Instantaneous measurements of scalar, velocity and temperature in a swirl stabilized burner are presented. The scalar mixing is discussed in terms of mixture fraction distribution as well as the rate of scalar dissipation. The later quantity, occurring at the micro-scale of turbulent flow, characterizes the level of mixing between a fuel and an oxidizer. This quantity is regarded as one of the most important parameters that affect the combustion process. The scalar dissipation rate was computed from the measured mixture fraction, which was measured by laser-induced fluorescence of acetone. The measurements have been made in a turbulent non-reactive swirling coaxial jet discharged from a swirl-stabilized burner along the jet centerline at different downstream distances from the burner exit. They are reported up to 7 fuel nozzle diameters downstream of the burner exit at a Reynolds number of 29000 for three swirl numbers, namely 0.3, 0.58 and 1.07. The influence of the swirl number on the scalar mixing, unconditional and conditional scalar dissipation statistics was investigated. The purpose of obtaining these measurements is to assess experimentally the validity of the scalar variance models and the associated so-called 'filter density functions' that are being developed in the context of Large Eddy Simulation (LES).
Instantaneous (as well as mean) temperature measurements were also obtained in the same swirl-stabilized burner under the same operating conditions with reaction. Temperature was measured by Rayleigh thermometry. Careful selection of the fuel allowed nearly constant Rayleigh scattering cross section across the flame and led to temperature measurements with typical accuracy of around 5%. The temperature measurements quantify the effect of different degrees of swirl on flame stability and on the mechanism of flame stabilization.
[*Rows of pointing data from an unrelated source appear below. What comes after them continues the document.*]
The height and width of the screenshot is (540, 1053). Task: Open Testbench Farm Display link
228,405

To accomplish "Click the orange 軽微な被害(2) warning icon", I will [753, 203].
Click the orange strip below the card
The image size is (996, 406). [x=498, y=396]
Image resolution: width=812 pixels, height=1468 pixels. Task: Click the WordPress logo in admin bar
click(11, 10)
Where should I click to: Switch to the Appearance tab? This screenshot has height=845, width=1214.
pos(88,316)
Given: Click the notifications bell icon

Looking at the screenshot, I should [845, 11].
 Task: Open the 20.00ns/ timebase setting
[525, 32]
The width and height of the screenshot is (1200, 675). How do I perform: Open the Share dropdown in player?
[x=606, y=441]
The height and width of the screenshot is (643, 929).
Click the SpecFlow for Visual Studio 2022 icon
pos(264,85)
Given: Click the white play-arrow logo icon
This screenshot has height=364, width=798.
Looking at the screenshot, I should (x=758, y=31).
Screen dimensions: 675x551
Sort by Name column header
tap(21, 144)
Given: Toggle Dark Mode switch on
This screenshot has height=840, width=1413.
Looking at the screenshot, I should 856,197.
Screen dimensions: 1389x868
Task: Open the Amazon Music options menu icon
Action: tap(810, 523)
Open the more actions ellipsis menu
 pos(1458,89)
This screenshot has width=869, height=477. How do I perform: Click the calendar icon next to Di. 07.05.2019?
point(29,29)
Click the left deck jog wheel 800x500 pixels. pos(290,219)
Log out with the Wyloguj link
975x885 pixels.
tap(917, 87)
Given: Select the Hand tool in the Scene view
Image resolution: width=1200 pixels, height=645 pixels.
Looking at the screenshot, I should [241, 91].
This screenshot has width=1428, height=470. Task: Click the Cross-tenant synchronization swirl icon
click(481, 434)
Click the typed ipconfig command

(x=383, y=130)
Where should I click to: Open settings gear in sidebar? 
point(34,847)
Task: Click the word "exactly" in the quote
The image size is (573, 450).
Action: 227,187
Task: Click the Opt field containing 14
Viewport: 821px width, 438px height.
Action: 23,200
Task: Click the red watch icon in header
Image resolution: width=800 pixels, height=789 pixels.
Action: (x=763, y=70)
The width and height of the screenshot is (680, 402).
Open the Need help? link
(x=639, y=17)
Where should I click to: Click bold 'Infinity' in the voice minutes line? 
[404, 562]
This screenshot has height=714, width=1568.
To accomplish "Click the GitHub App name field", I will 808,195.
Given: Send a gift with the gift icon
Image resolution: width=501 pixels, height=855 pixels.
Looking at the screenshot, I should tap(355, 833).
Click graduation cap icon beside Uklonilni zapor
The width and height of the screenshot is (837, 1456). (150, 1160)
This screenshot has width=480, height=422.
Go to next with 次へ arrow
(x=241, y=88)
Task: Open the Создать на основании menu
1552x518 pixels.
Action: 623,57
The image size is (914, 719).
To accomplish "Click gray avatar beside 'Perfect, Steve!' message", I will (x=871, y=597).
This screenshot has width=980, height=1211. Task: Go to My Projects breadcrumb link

The temperature statistics, temperature power spectra and thermal dissipation rates are presented.
Finally, flow velocity measurements were obtained in the non-reacting and reacting cases by employing particle image velocimetry (PIV) technique. The purpose was to review the occurrence of the processing vortex core (PVC) and its role on flame stabilization. The effect of swirl number on a processing vortex core and a recirculation zone is shown and discussed in association with observations for the scalar measurements.